Il y a donc deux principes qui doivent être maintenus: premièrement, que Dieu ne nous doit naturellement rien, et que tous les services que nous lui rendons ne valent pas une seule paille; deuxièmement, que, selon les engagements de la loi, une récompense est attachée aux œuvres, non en raison de leur valeur, mais parce que Dieu se plaît gracieusement à devenir notre débiteur. (320) Cela montrerait une ingratitude intolérable, si, sur un tel terrain, quelqu'un devait se livrer à des vantardises. La bonté et la libéralité que Dieu exerce envers nous sont si loin de nous donner le droit de nous gonfler d'une folle confiance, que nous sommes seulement soumis à des obligations plus profondes envers lui.
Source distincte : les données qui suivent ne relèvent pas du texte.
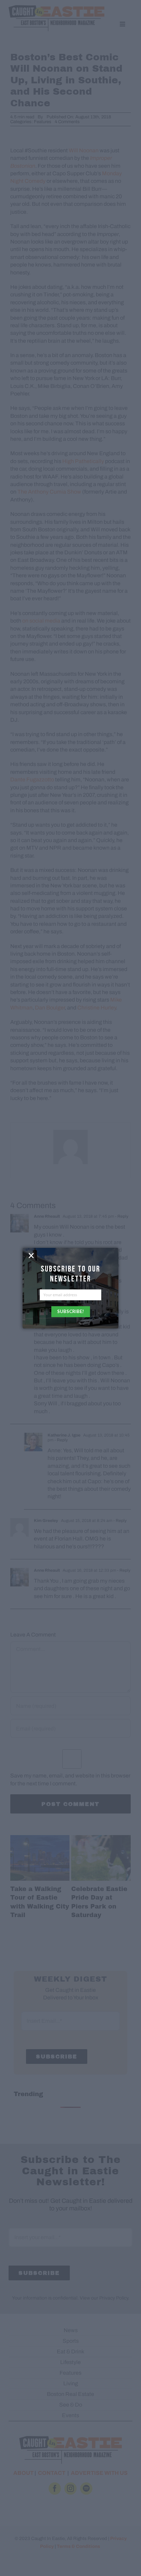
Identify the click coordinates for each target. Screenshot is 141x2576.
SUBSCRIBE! (70, 1311)
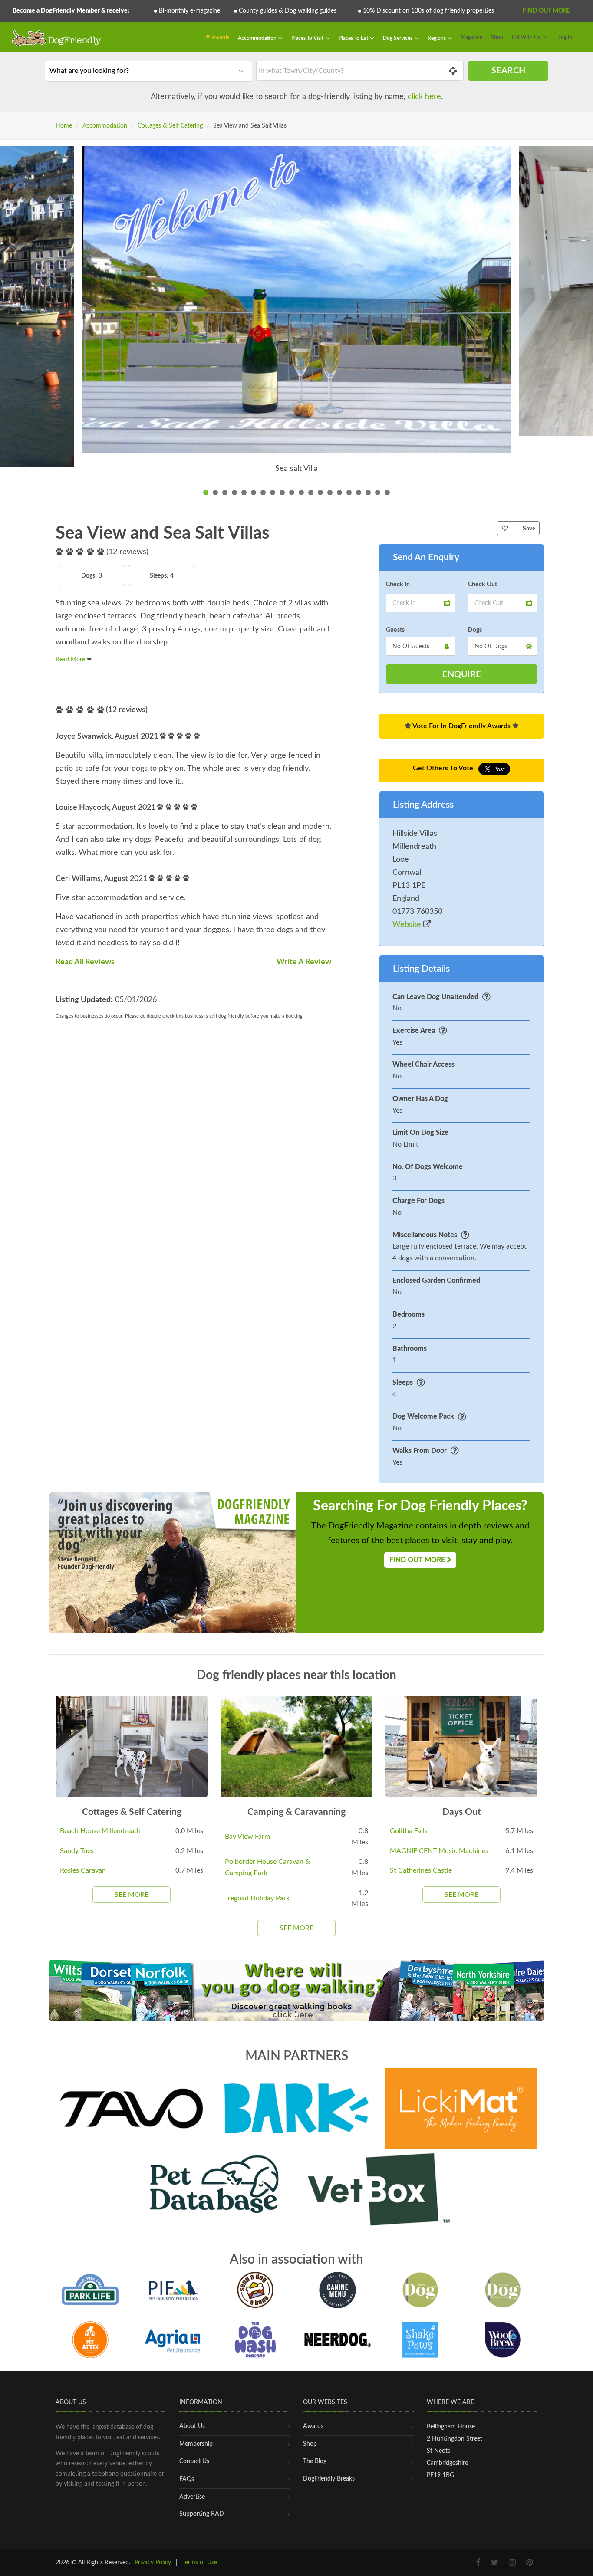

Chaque fois que nous rencontrons le mot récompense, ou chaque fois que cela nous vient à l'esprit, considérons cela comme l'acte suprême de la bonté de Dieu envers nous, que , bien que nous soyons totalement redevables, il daignera conclure un marché avec nous. Tant la plus détestable est l'invention des sophistes, qui ont eu l'effronterie de forger une sorte de mérite, qui prétend être fondé sur une juste revendication. (321) Le mot mérite, pris en lui-même, était suffisamment grossier et incompatible avec le norme de piété; mais enivrer les hommes d'une fierté diabolique, comme s'ils pouvaient mériter n'importe quoi par une juste prétention, c'est bien pire.